In the film, Angel of the North is seen in a state of overgrowth and corrosion, evoking the desolation that follows a viral outbreak in the U.K. Its appearance reinforces the film’s exploration of religious disillusionment and political unrest, aligning with a wider critique of conservative ideology in Britain. Across Boyle’s series, he depicts a state of collapse that has increasingly mirrored real-world anxieties about British isolationism—particularly in the wake of Brexit.

When first installed, Angel of the North was framed by Gormley as a tribute to coal miners who once worked beneath its site. “Men worked beneath the surface in the dark,” he said. “Now, in the light, there is a celebration of this industry.” Yet Gormley has also acknowledged the work as a response to Margaret Thatcher’s industrial policies, which he felt signaled the end of the country’s manufacturing legacy. In a 2019 interview with The New York Times, he said the sculpture challenged the idea that the Industrial Revolution’s impact was finished. Despite his intentions, the work faced early backlash, with some local critics calling it an eyesore and others—citing the work’s winged form—making inflammatory comparisons to Nazi-era aircraft.

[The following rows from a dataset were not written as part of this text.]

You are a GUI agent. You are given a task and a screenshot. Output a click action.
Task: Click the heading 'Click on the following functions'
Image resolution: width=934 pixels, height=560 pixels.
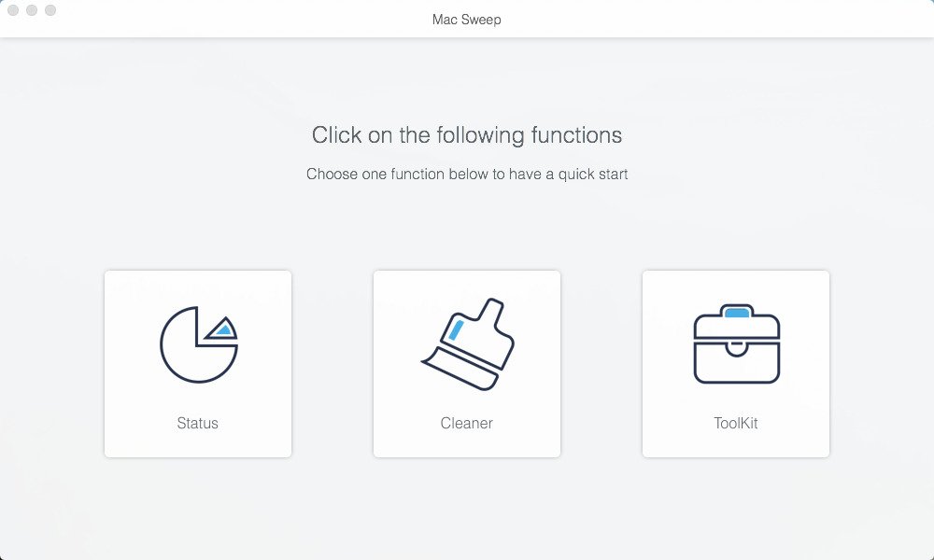(x=467, y=135)
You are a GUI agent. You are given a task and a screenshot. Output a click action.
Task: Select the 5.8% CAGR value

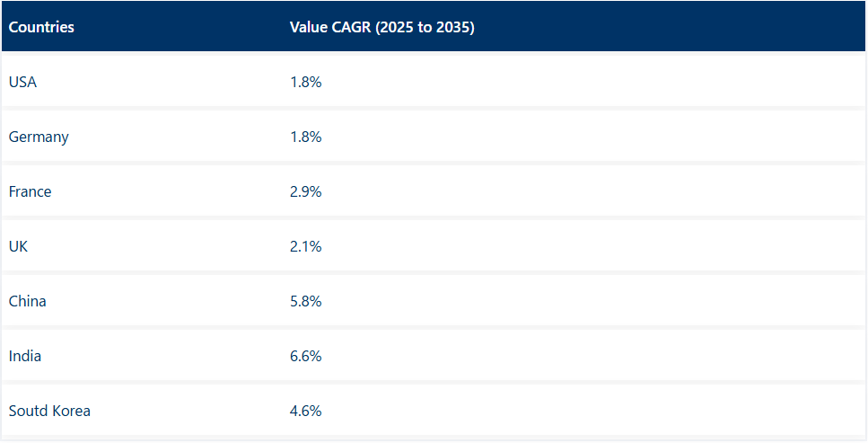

The Angel of the North is part of Gormley’s larger “Case for an Angel” series, which includes several works exploring the tension between human vulnerability and industrial strength. These sculptures typically feature elongated, winged human forms that reflect Gormley’s interest in the body as a site of spiritual and emotional resonance.

Gormley is currently the subject of a solo show at Dallas’s Nasher Sculpture Center, titled “Survey.” The show, on view through January 4, 2026, is the artist’s first major museum show in the United States.